* Supplied data
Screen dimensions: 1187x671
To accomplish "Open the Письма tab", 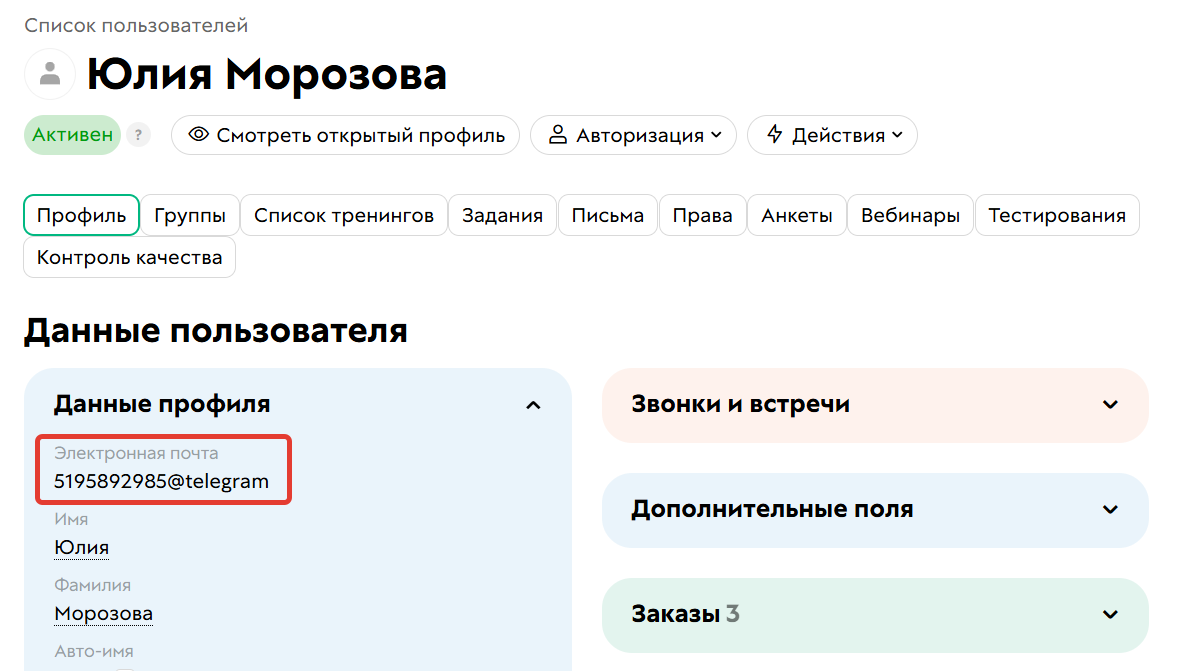I will pos(607,214).
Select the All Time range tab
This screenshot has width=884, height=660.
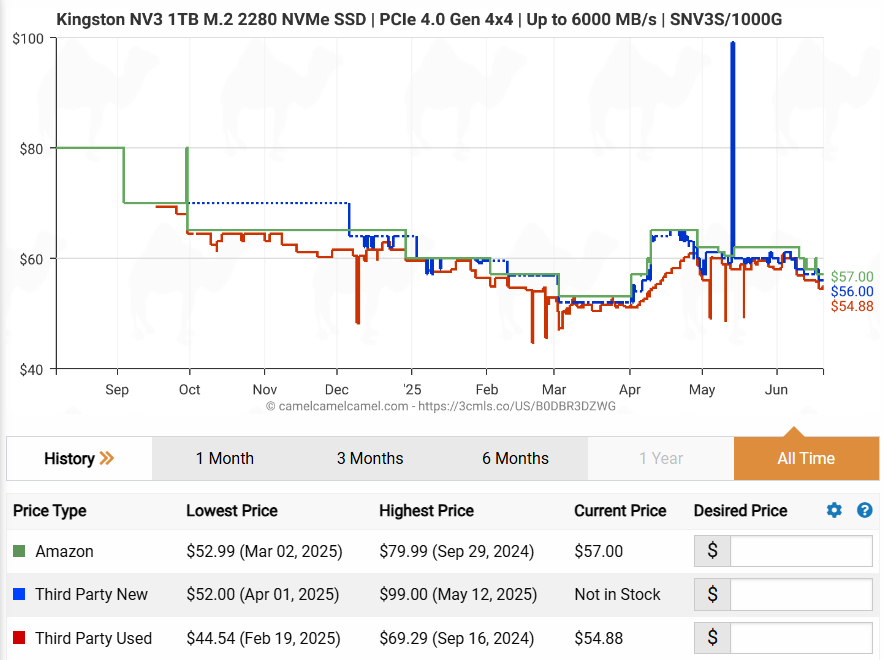pos(805,459)
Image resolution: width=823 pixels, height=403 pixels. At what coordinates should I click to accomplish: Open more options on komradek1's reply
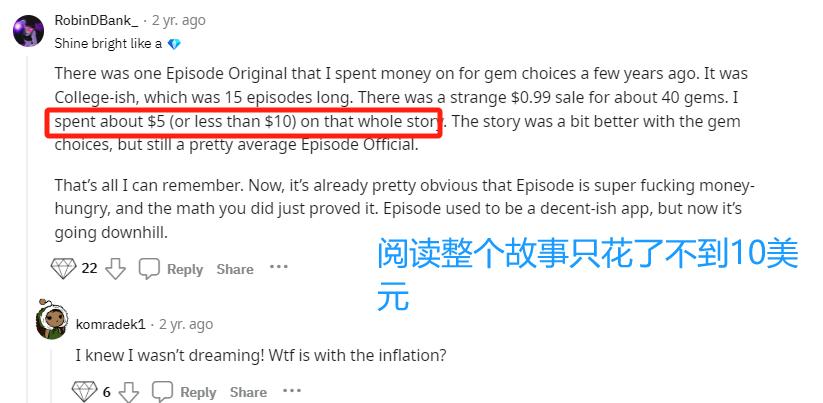292,390
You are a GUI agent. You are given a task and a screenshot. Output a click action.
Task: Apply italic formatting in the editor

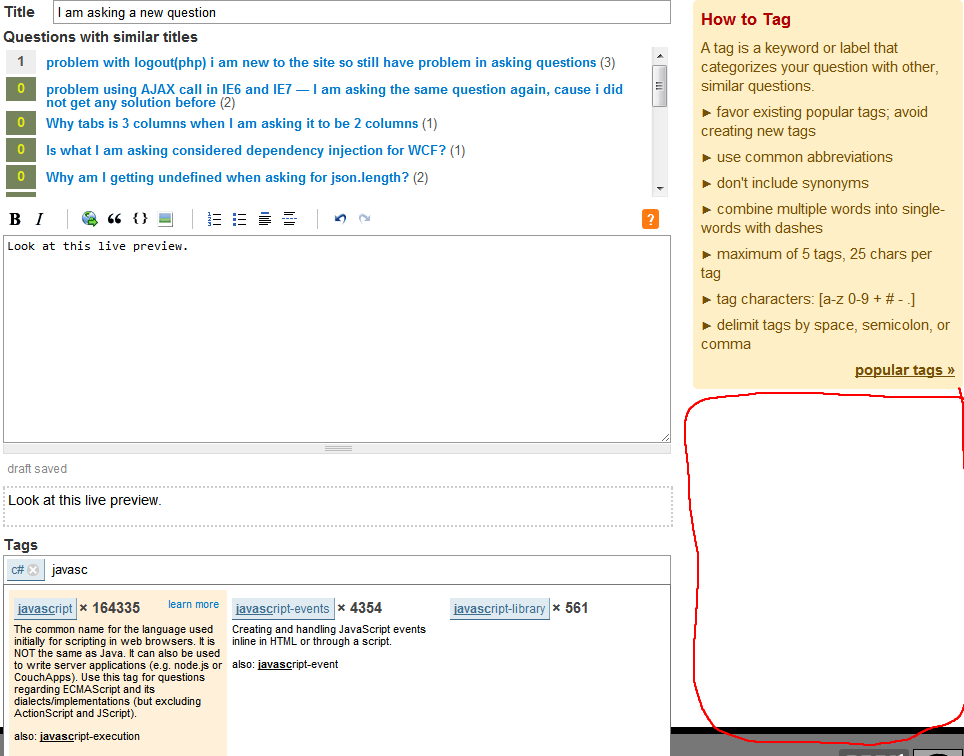click(40, 219)
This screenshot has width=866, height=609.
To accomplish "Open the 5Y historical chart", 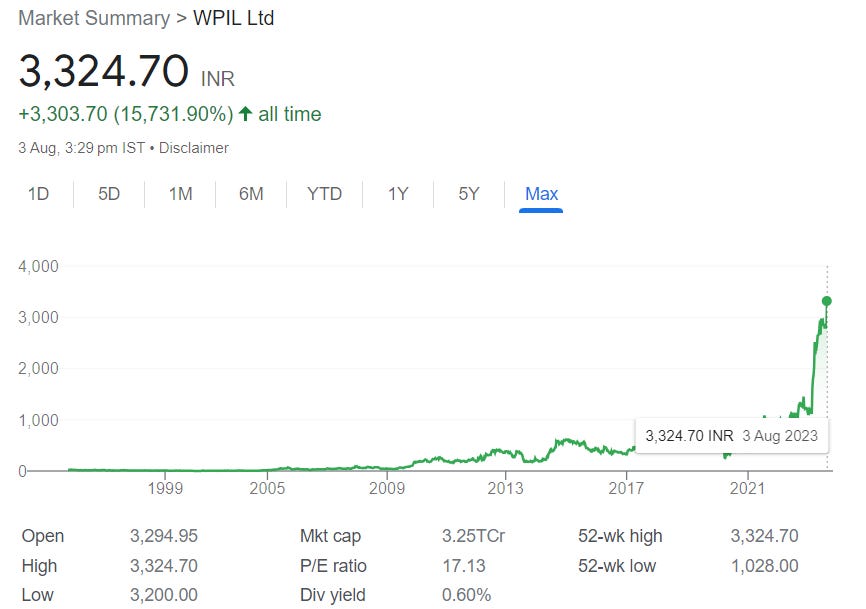I will 468,194.
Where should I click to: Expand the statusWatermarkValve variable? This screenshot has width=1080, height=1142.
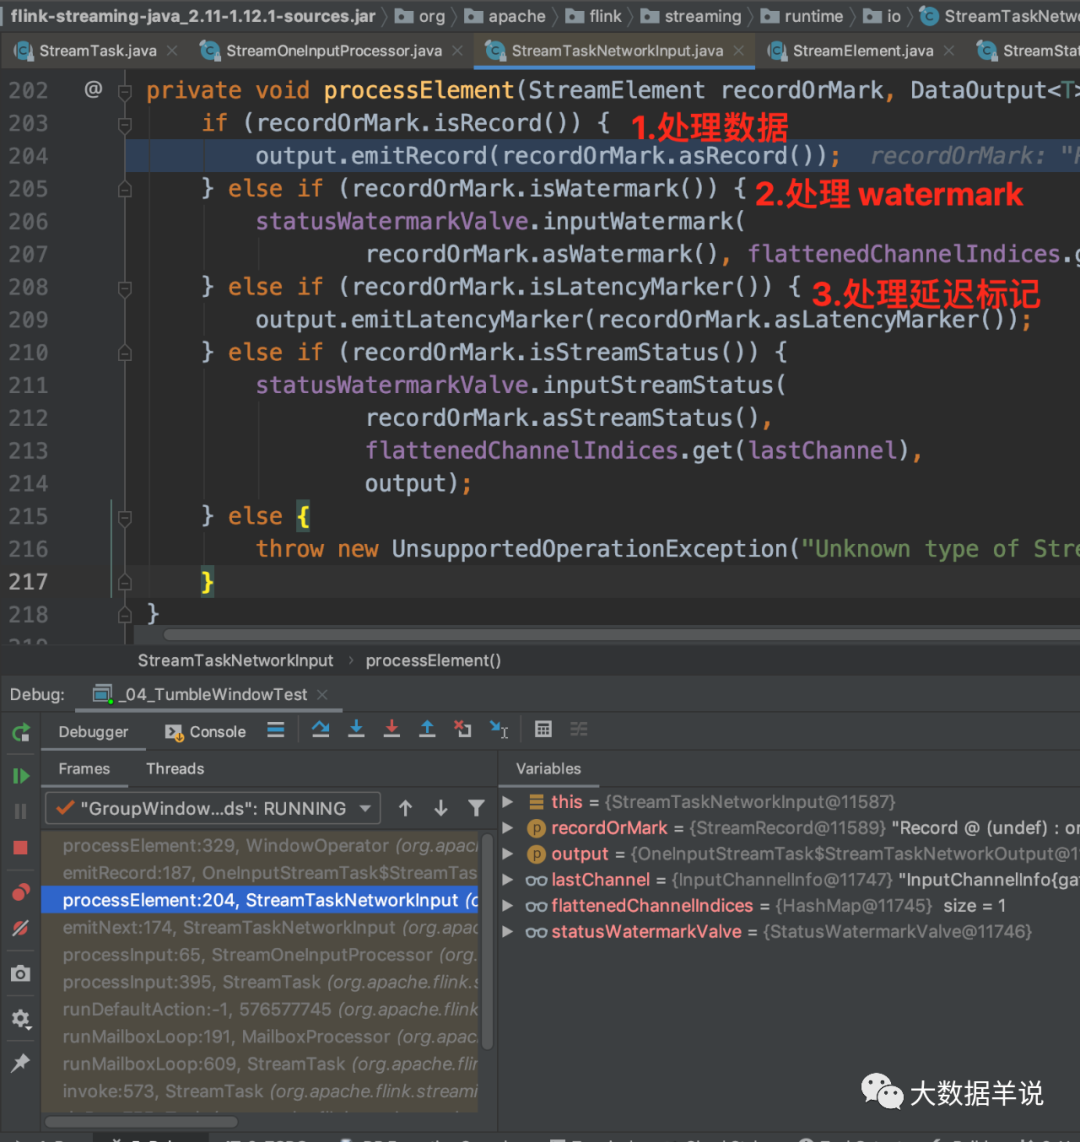pyautogui.click(x=507, y=931)
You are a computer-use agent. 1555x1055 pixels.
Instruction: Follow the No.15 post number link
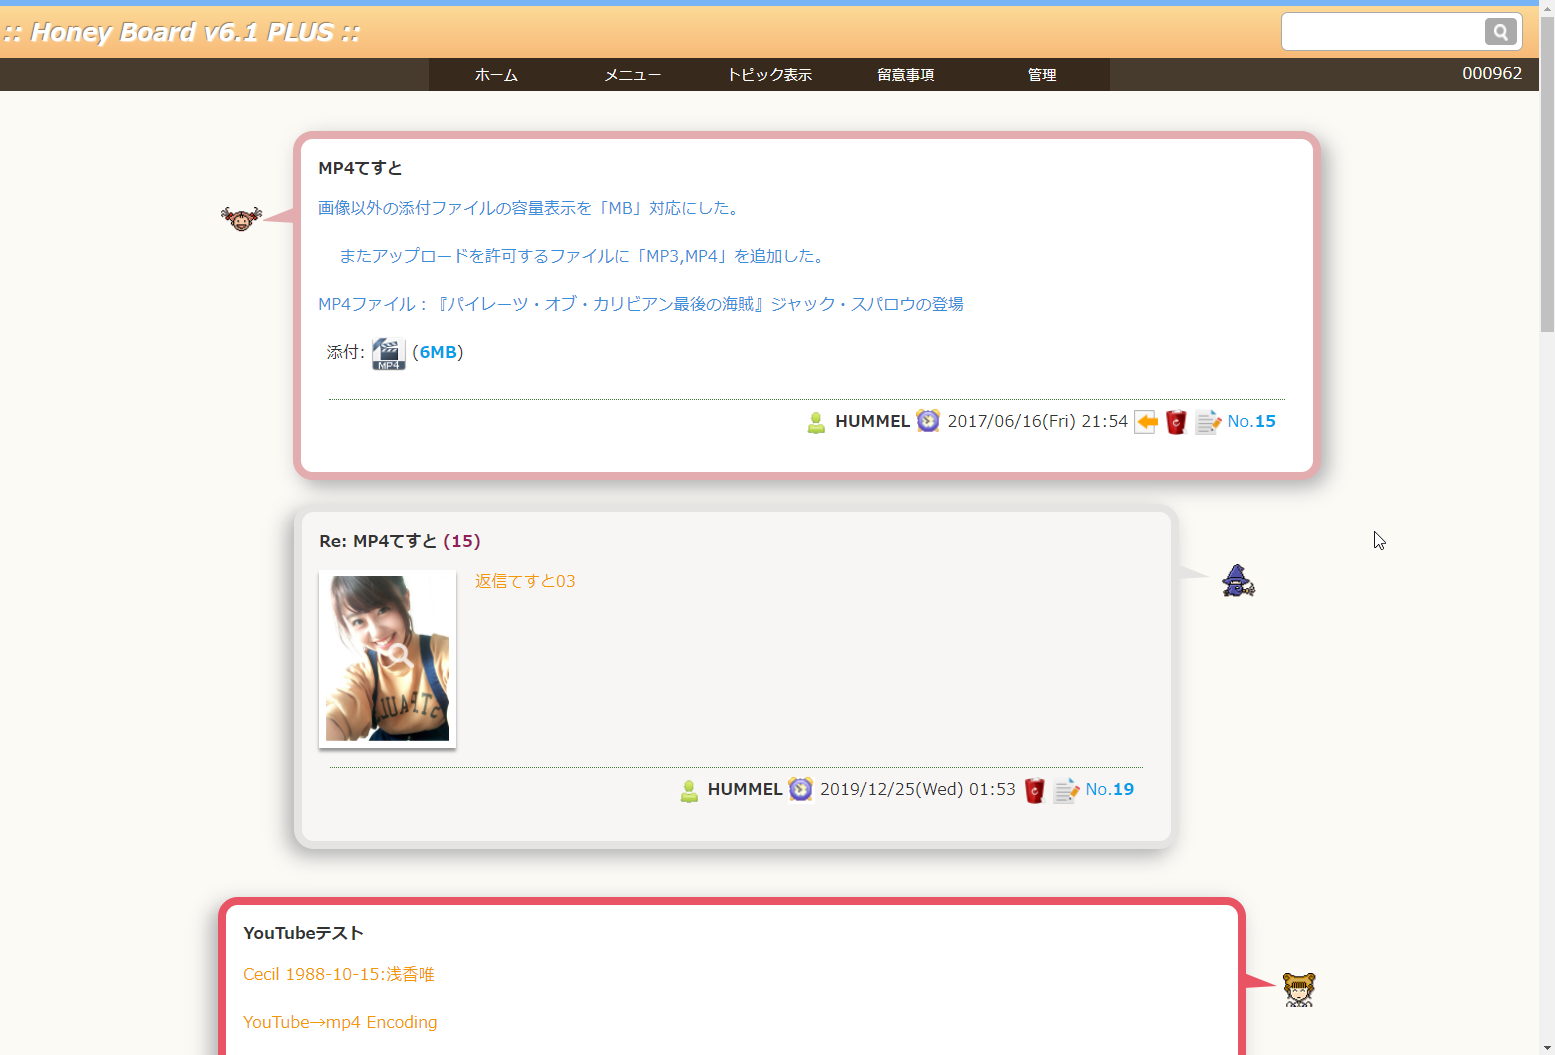coord(1251,421)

* What you need to do
Every line above that holds the word "agent" is to be found and copied.

* Exercise result
You are a GUI agent. You are given a task and a screenshot. Output a click action.
You are a computer-use agent. 1555x1055 pixels.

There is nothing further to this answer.